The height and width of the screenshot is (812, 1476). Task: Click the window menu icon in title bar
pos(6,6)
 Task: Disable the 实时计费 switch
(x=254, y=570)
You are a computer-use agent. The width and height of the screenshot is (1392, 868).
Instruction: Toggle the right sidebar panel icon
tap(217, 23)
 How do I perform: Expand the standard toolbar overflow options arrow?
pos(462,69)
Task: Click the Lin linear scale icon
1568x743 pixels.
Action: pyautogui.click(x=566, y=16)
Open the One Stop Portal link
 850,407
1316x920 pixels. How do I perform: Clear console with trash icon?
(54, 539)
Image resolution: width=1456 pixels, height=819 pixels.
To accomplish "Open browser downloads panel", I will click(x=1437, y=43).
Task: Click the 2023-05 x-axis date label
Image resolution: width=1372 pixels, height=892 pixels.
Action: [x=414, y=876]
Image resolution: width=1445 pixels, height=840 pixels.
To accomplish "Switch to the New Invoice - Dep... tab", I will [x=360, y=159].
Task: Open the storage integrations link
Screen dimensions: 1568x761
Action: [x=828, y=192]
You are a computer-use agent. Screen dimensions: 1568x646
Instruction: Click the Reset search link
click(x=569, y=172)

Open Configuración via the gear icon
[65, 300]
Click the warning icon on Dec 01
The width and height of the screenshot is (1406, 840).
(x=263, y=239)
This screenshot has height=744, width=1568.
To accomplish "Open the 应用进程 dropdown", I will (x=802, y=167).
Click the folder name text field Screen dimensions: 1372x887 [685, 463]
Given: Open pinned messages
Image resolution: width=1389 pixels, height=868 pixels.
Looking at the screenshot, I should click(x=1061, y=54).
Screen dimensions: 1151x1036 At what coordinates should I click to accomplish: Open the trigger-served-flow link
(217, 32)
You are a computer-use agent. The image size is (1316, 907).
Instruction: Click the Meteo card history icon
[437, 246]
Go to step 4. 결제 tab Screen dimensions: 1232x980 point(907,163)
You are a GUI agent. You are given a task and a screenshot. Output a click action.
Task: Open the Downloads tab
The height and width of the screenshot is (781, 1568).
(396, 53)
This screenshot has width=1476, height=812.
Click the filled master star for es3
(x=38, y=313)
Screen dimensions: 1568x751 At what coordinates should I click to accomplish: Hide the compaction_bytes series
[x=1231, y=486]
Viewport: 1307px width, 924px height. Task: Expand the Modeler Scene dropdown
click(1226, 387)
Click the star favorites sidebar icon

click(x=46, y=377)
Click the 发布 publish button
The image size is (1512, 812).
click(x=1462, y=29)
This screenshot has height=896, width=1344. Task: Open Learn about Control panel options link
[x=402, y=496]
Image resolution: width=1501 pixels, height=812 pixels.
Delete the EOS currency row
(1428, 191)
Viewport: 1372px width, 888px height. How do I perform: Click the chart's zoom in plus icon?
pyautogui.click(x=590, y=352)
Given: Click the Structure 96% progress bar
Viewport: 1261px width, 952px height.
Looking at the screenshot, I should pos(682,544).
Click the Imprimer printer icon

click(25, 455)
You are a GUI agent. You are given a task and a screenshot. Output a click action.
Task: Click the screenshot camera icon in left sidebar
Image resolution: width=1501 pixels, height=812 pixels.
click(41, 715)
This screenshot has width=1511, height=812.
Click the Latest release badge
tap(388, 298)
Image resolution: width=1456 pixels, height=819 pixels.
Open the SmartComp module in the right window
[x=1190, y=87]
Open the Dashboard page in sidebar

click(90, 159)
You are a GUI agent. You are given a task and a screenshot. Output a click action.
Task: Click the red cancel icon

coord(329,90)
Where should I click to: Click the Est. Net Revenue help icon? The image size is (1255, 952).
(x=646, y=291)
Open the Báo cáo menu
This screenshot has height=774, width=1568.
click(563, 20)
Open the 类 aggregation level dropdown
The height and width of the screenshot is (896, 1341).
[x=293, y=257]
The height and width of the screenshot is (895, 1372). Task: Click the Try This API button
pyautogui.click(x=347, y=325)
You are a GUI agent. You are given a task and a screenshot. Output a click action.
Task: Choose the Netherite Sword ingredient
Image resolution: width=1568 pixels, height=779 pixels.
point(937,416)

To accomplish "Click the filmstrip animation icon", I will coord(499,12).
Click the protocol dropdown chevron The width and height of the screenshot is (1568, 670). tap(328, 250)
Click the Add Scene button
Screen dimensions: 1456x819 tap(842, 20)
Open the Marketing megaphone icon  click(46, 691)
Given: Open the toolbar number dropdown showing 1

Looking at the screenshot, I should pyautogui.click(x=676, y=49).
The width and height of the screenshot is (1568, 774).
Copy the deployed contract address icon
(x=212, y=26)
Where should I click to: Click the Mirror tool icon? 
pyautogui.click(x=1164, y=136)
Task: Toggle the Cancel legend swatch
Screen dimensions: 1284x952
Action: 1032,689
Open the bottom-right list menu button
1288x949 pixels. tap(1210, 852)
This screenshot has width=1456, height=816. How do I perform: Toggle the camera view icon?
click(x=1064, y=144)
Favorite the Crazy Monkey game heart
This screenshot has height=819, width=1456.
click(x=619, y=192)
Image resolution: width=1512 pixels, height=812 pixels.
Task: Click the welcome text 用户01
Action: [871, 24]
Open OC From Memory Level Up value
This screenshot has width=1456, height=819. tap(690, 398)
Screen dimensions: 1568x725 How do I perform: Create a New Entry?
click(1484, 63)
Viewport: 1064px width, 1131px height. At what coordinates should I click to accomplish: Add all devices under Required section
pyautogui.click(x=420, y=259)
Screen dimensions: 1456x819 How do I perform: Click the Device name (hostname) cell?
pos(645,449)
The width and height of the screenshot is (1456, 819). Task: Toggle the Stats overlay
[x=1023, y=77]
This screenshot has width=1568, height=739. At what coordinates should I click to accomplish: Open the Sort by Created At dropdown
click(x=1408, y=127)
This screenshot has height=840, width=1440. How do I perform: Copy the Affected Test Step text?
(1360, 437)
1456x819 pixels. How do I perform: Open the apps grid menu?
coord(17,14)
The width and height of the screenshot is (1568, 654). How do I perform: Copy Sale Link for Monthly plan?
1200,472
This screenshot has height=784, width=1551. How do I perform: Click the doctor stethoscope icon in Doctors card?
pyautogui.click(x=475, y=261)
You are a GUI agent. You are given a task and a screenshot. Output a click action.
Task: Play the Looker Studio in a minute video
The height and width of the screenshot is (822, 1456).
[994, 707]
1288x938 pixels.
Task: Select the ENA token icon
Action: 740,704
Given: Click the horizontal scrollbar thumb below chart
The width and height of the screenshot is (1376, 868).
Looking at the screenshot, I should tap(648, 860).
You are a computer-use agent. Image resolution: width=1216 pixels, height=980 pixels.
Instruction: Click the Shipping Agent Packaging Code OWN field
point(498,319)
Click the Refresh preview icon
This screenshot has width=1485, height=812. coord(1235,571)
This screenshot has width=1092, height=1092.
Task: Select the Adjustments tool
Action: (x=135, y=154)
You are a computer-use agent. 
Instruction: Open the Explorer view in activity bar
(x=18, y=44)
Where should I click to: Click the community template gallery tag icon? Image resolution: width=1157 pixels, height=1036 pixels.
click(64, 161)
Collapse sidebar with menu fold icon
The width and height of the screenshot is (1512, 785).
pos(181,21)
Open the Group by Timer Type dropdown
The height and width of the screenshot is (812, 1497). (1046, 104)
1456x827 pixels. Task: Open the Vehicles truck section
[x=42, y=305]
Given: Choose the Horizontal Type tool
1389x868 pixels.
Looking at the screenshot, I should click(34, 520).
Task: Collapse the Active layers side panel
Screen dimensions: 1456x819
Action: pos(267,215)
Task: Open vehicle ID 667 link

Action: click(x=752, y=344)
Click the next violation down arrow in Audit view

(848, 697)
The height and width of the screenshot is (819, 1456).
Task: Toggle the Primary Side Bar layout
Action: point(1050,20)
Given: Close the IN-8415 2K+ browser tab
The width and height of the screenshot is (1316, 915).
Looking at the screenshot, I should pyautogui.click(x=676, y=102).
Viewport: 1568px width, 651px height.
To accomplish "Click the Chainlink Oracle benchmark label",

■ ■ ■ ■ ■

## Task item:
Write only the number of lines in the listing that hold the word "will".

## Result of the exercise:
4